Semantically Safe Robot Manipulation: From Semantic Scene Understanding to Motion Safeguards
Lukas Brunke, Yanni Zhang, Ralf Römer, Jack Naimer, Nikola Staykov, Siqi Zhou, Angela P. Schoellig
TL;DR
This paper presents a semantic safety filter that integrates semantic scene understanding and LLM-driven reasoning with formal safety guarantees to enable safe robot manipulation in human-centric environments. By building an open-vocabulary 3D semantic map, synthesizing constraints across spatial, behavioral, and pose dimensions, and enforcing them through a control-barrier-certification framework, the approach certifies high-level commands and learned policies in real time. The method demonstrates safety benefits beyond collision avoidance in tabletop and real kitchen experiments, including zero semantic-constraint violations and substantial reductions in end-effector rotation when semantic constraints call for caution.

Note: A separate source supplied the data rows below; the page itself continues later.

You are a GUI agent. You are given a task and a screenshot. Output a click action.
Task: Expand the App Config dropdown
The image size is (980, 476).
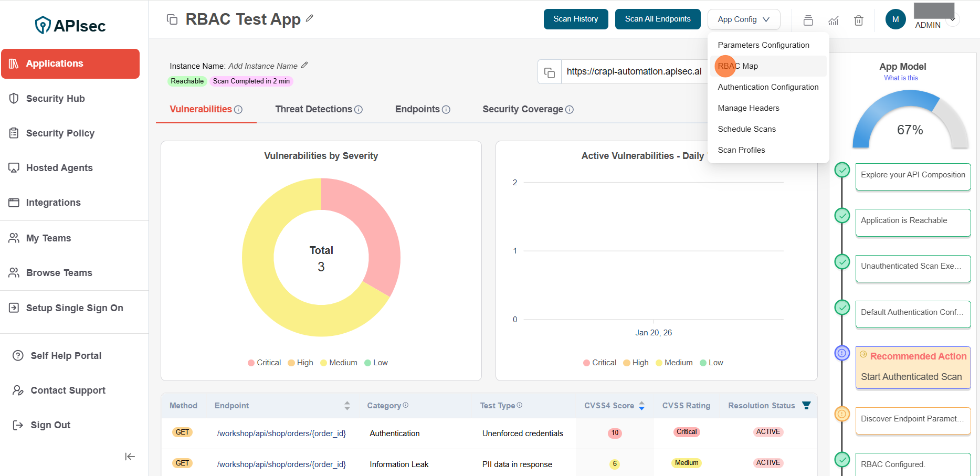tap(743, 19)
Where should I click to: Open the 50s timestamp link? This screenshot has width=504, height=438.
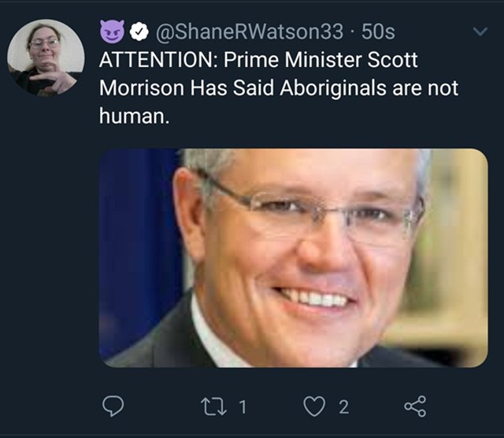pyautogui.click(x=378, y=32)
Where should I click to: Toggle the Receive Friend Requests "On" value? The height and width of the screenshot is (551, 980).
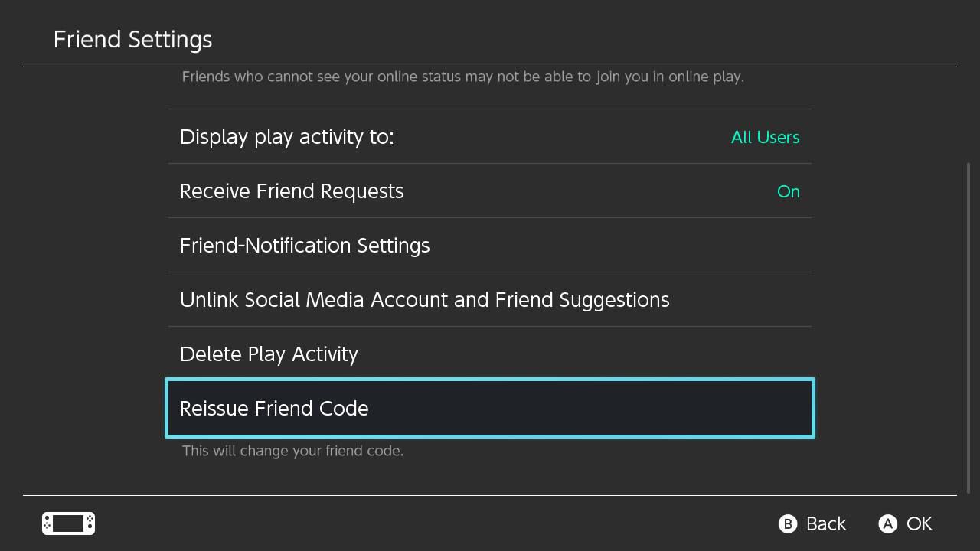tap(788, 191)

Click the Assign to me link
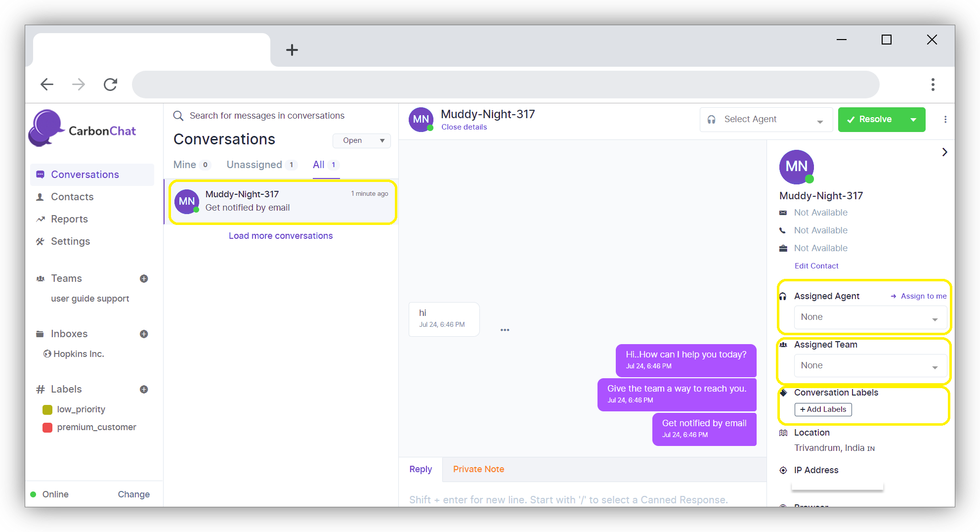pyautogui.click(x=923, y=296)
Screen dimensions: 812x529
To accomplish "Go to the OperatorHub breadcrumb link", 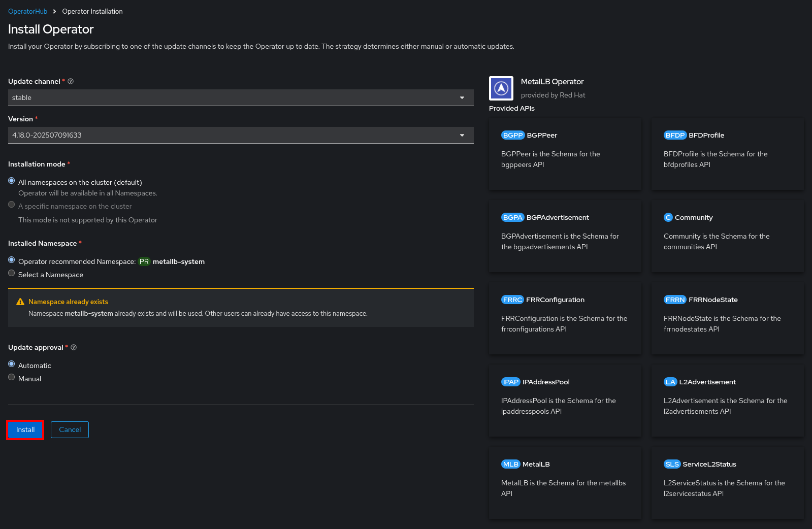I will 27,11.
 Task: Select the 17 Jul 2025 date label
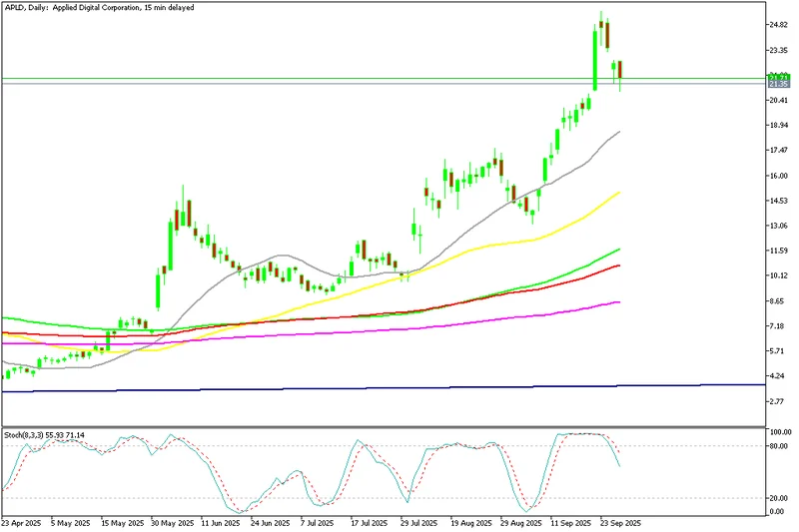click(x=368, y=522)
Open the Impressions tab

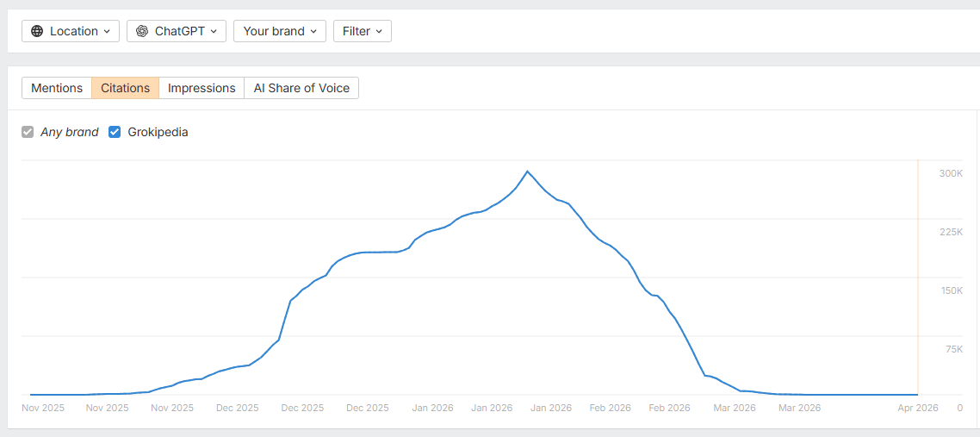[202, 88]
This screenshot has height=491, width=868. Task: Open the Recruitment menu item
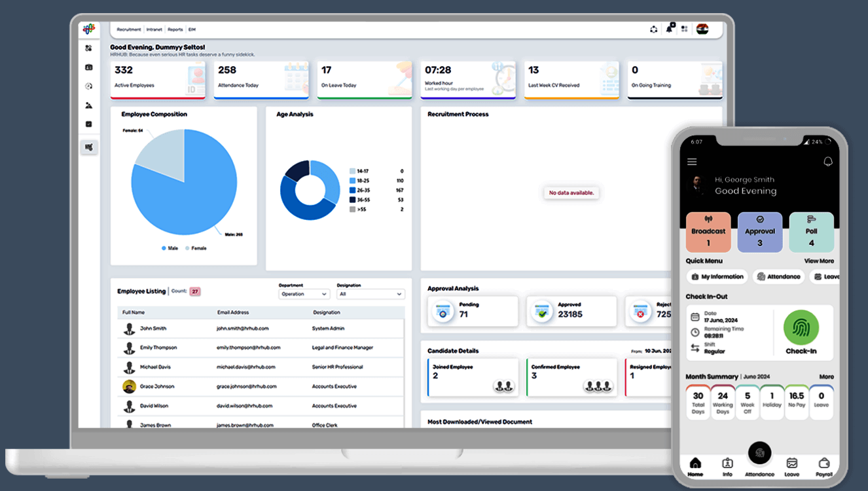pyautogui.click(x=129, y=29)
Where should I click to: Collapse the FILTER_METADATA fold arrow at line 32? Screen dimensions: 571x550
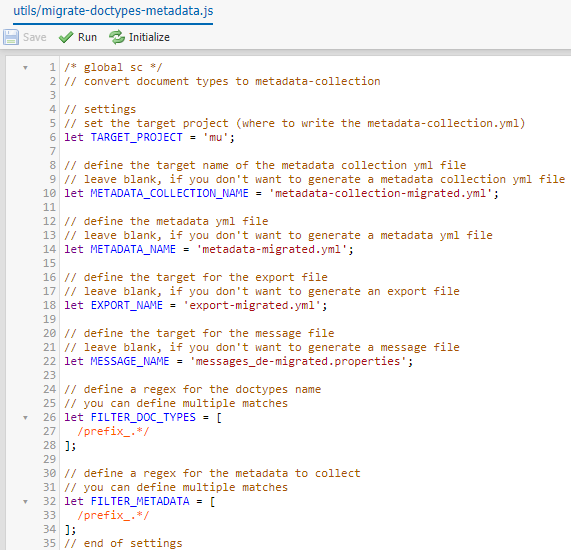pyautogui.click(x=25, y=502)
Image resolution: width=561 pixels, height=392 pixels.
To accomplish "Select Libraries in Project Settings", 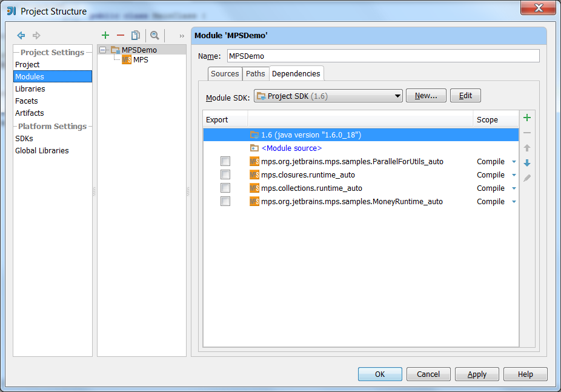I will coord(30,88).
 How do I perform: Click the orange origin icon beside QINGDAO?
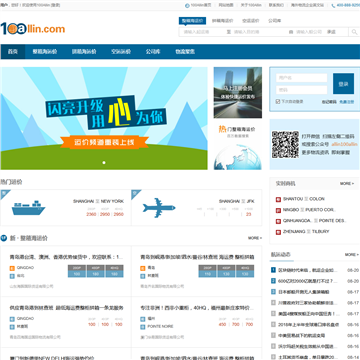pyautogui.click(x=12, y=268)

Overall, the work provides a practical pathway to incorporate common-sense semantics into rigorous safety certificates for robust, human-aware robotics.
Abstract
Ensuring safe interactions in human-centric environments requires robots to understand and adhere to constraints recognized by humans as "common sense" (e.g., "moving a cup of water above a laptop is unsafe as the water may spill" or "rotating a cup of water is unsafe as it can lead to pouring its content"). Recent advances in computer vision and machine learning have enabled robots to acquire a semantic understanding of and reason about their operating environments. While extensive literature on safe robot decision-making exists, semantic understanding is rarely integrated into these formulations. In this work, we propose a semantic safety filter framework to certify robot inputs with respect to semantically defined constraints (e.g., unsafe spatial relationships, behaviors, and poses) and geometrically defined constraints (e.g., environment-collision and self-collision constraints). In our proposed approach, given perception inputs, we build a semantic map of the 3D environment and leverage the contextual reasoning capabilities of large language models to infer semantically unsafe conditions. These semantically unsafe conditions are then mapped to safe actions through a control barrier certification formulation. We demonstrate the proposed semantic safety filter in teleoperated manipulation tasks and with learned diffusion policies applied in a real-world kitchen environment that further showcases its effectiveness in addressing practical semantic safety constraints. Together, these experiments highlight our approach's capability to integrate semantics into safety certification, enabling safe robot operation beyond traditional collision avoidance.